» **What you should do**: All entries are to be copied exactly, with pictures removed.

» **Data records**:

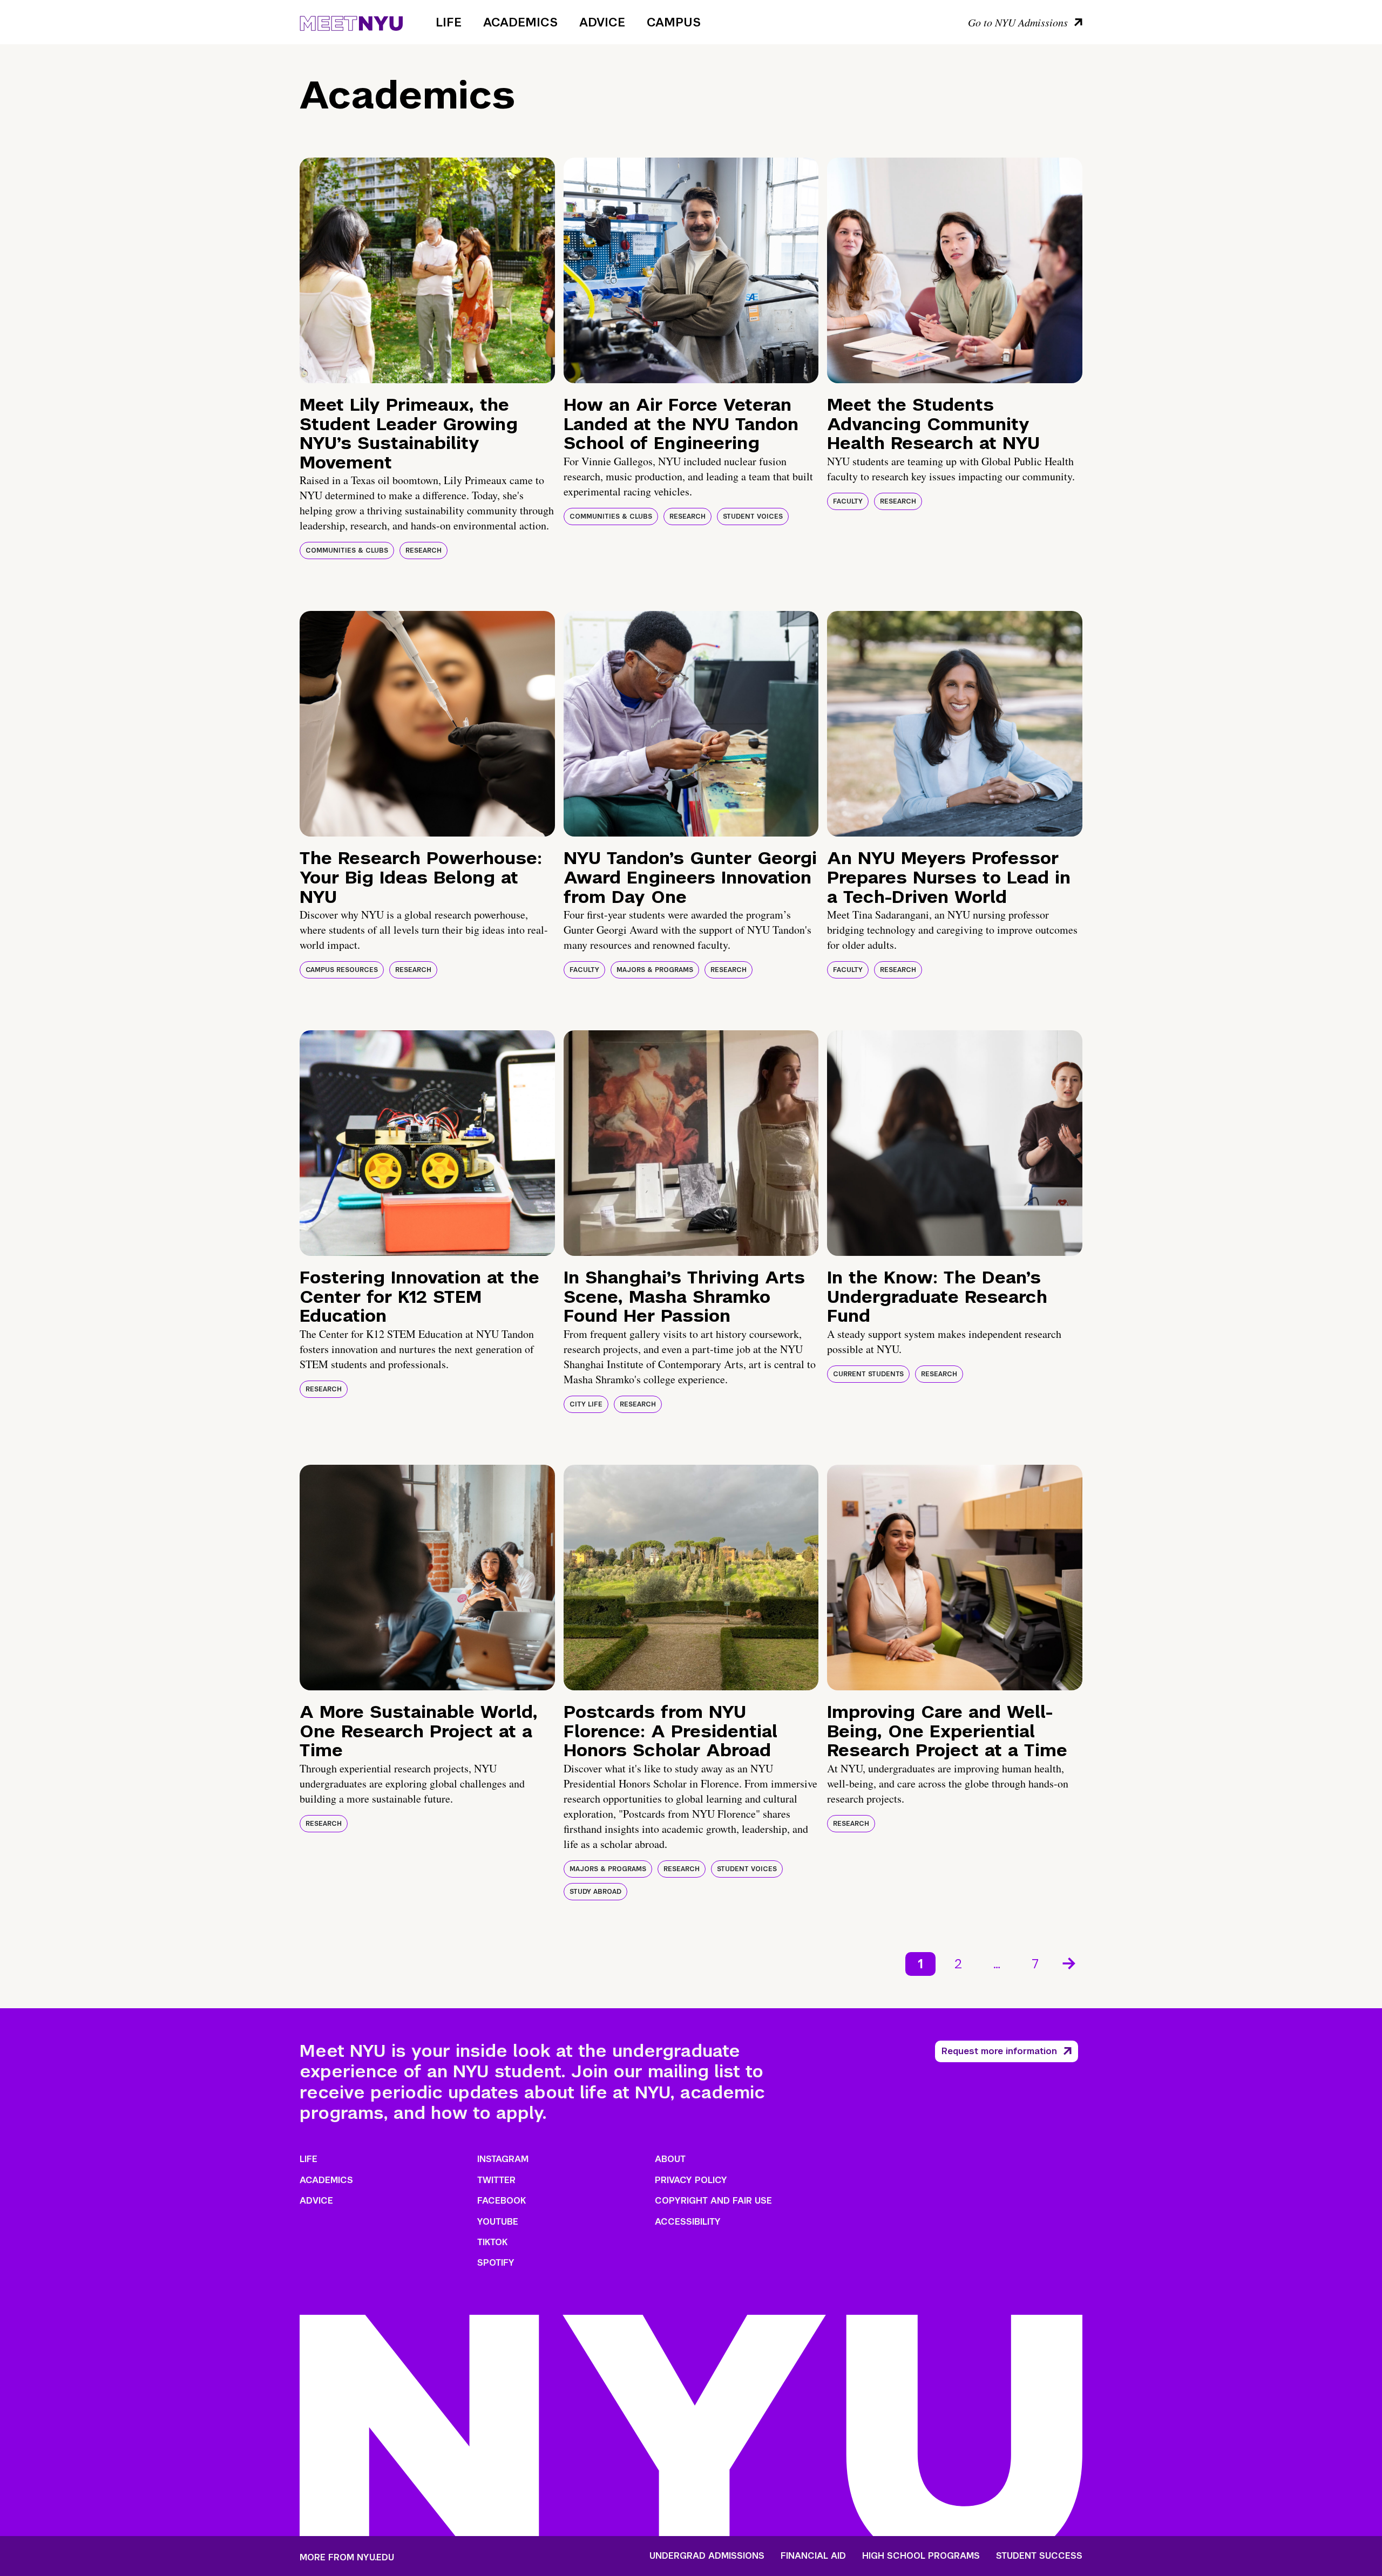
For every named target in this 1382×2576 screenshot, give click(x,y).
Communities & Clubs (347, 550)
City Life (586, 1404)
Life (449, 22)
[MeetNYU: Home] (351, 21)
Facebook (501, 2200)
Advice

» **Solution for this problem**:
For every named target in this 1382×2576 screenshot, give click(x,y).
Communities & Clubs (347, 550)
City Life (586, 1404)
Life (449, 22)
[MeetNYU: Home] (351, 21)
Facebook (501, 2200)
Advice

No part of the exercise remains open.